- _WORK INSTRUCTION 1_
Answer these questions from the Bruce Chase biography:
(a) In what town and state was Chase born?
(b) Which orchestra played Chase's 1939 arrangement of "I Got Rhythm"?
(c) Which company first published Chase's educational music albums?
- _WORK INSTRUCTION 2_
Please retype the part of the Bruce Chase biography starting at "Robert Bruce Chase (March" and ending at "create them quickly.".

- _SOURCE EXTRACT_
****************

- Born: Robert Bruce Chase March 22, 1912 Muscatine, Iowa, U.S.
- Died: June 29, 2001 (aged 89) Branford, Connecticut, U.S.
- Occupations: Composer, music arranger, pianist
- Years active: 1939–1992
- Spouse: Fannie Paschell ​ ​(m. 1952; died 2000)​
- Children: 4; including Stephanie
- Relatives: Matt Newton (grandson) Becki Newton (granddaughter)

= Bruce Chase =

American composer (1912–2001)

Robert Bruce Chase (March 22, 1912 - June 29, 2001) was an American composer and music arranger.

==Biography==

===Early life and education===
Robert Bruce Chase was born on March 22, 1912, in Muscatine, Iowa. His parents were locally prominent musicians; his father a violinist and his mother a piano teacher, and he began to play violin at a young age. By his early teens he was performing concerts locally. After his graduation from high school, Chase found that concert work for violinists was scarce and he began to play with dance bands, mostly as a pianist. He gradually began to make music arrangements for the dance bands - which needed music arranged to suit their instrumentation - and proved not only adept but also able to create them quickly.

===Career===
In 1939 Chase created an arrangement of "I Got Rhythm" (from the Gershwin musical Girl Crazy) for a Pops concert played by the Kansas Philharmonic (now the Kansas City Symphony) while he was a member of the violin section. The arrangement was enormously successful and he took it as an example of his work to NBC Radio in Chicago, where he was initially hired as a part-time violinist and music arranger. Within a short time, he was employed full-time as a staff musician, arranger and conductor. Among the popular shows for which he worked were The Red Skelton Show, Fibber McGee and Molly, and The Carnation Contented Hour. For two years during World War II Chase was stationed in the Great Lakes Naval Training Station where he was chief arranger, writing music arrangements and conducting.

At the conclusion of his service, Chase worked for ABC (formerly the "Blue" or radio division of NBC), where he found success as the staff arranger and conductor of the award-winning children's television show Super Circus (1949-1955). Subsequently, he worked for other ABC children's shows that included The Land of Ziggy Zoggo. From 1965 until it went off the air in 1968, Chase was the staff arranger and conductor for the nationally broadcast radio show Don McNeill's Breakfast Club.

Unfortunately, live television shows were then declining - taping in advance had become the norm - and having an inhouse band or orchestra was close to obsolete. Facing a shift in his career, Chase relocated with his family to Connecticut and turned to making educational music albums, first published by Chappell Music, for use in primary and secondary schools. These included original music as well as arrangements of other tunes, and many are still available through the Hal Leonard catalog.

****************

- _DATA BLOCK_
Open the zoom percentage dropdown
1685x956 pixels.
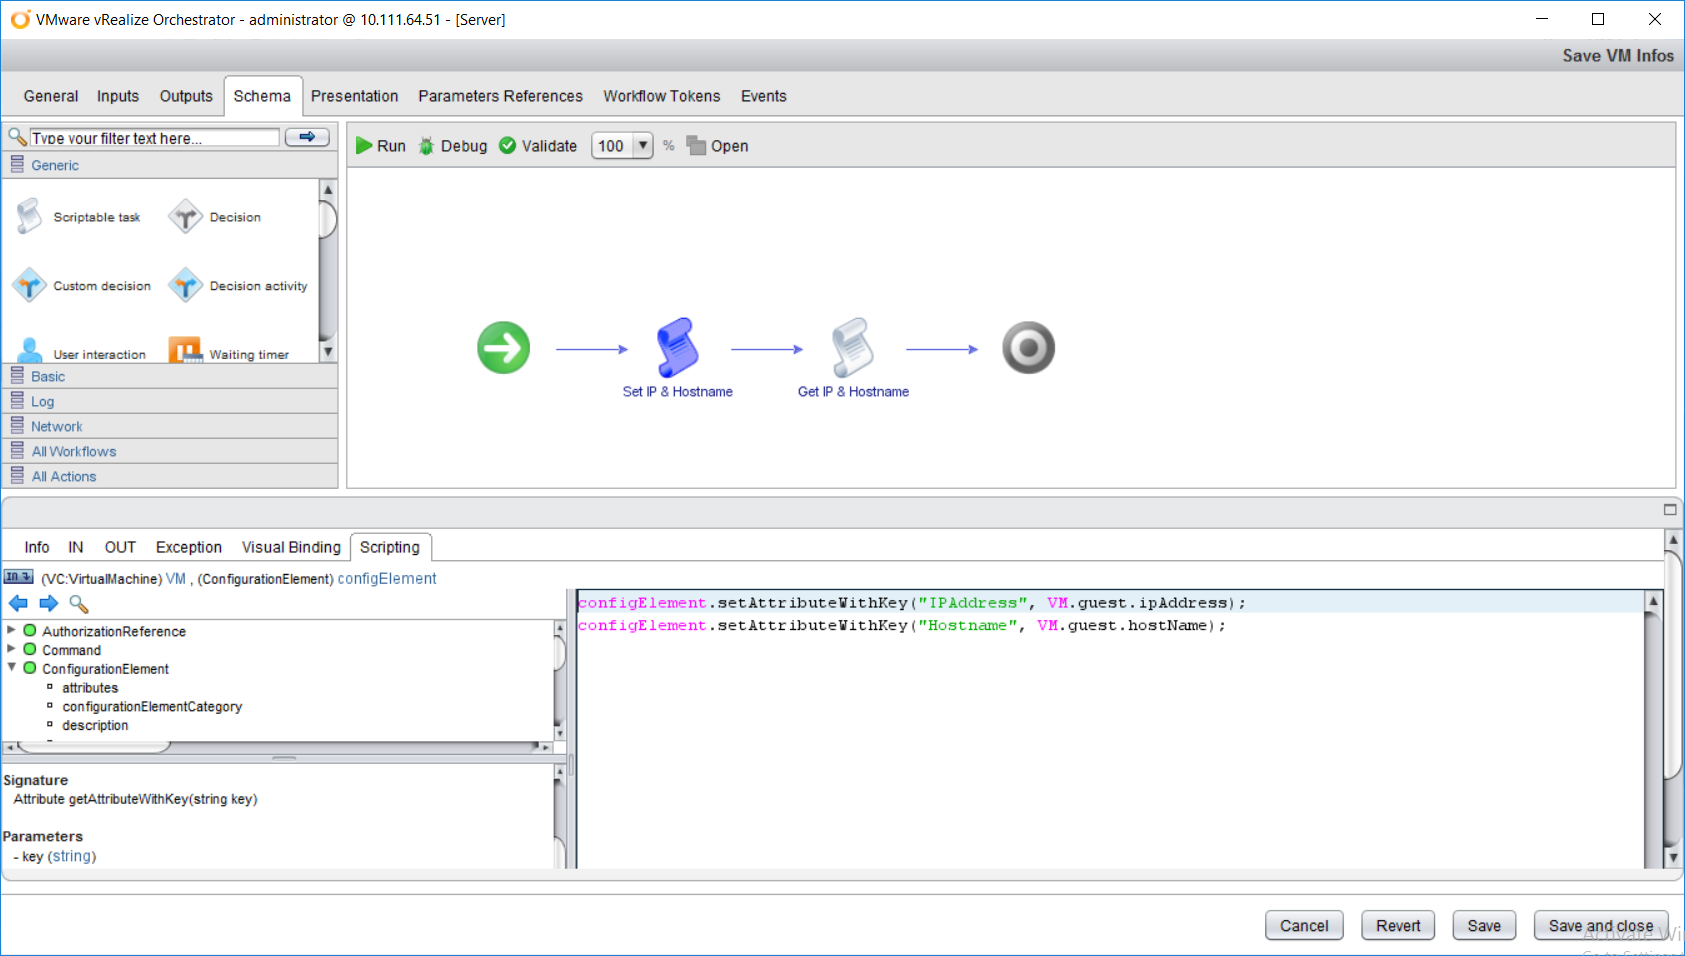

****************

- _EXERCISE SOLUTION 1_
(a) Muscatine, Iowa
(b) The Kansas Philharmonic (now the Kansas City Symphony)
(c) Chappell Music

- _EXERCISE SOLUTION 2_
Robert Bruce Chase (March 22, 1912 - June 29, 2001) was an American composer and music arranger.

==Biography==

===Early life and education===
Robert Bruce Chase was born on March 22, 1912, in Muscatine, Iowa. His parents were locally prominent musicians; his father a violinist and his mother a piano teacher, and he began to play violin at a young age. By his early teens he was performing concerts locally. After his graduation from high school, Chase found that concert work for violinists was scarce and he began to play with dance bands, mostly as a pianist. He gradually began to make music arrangements for the dance bands - which needed music arranged to suit their instrumentation - and proved not only adept but also able to create them quickly.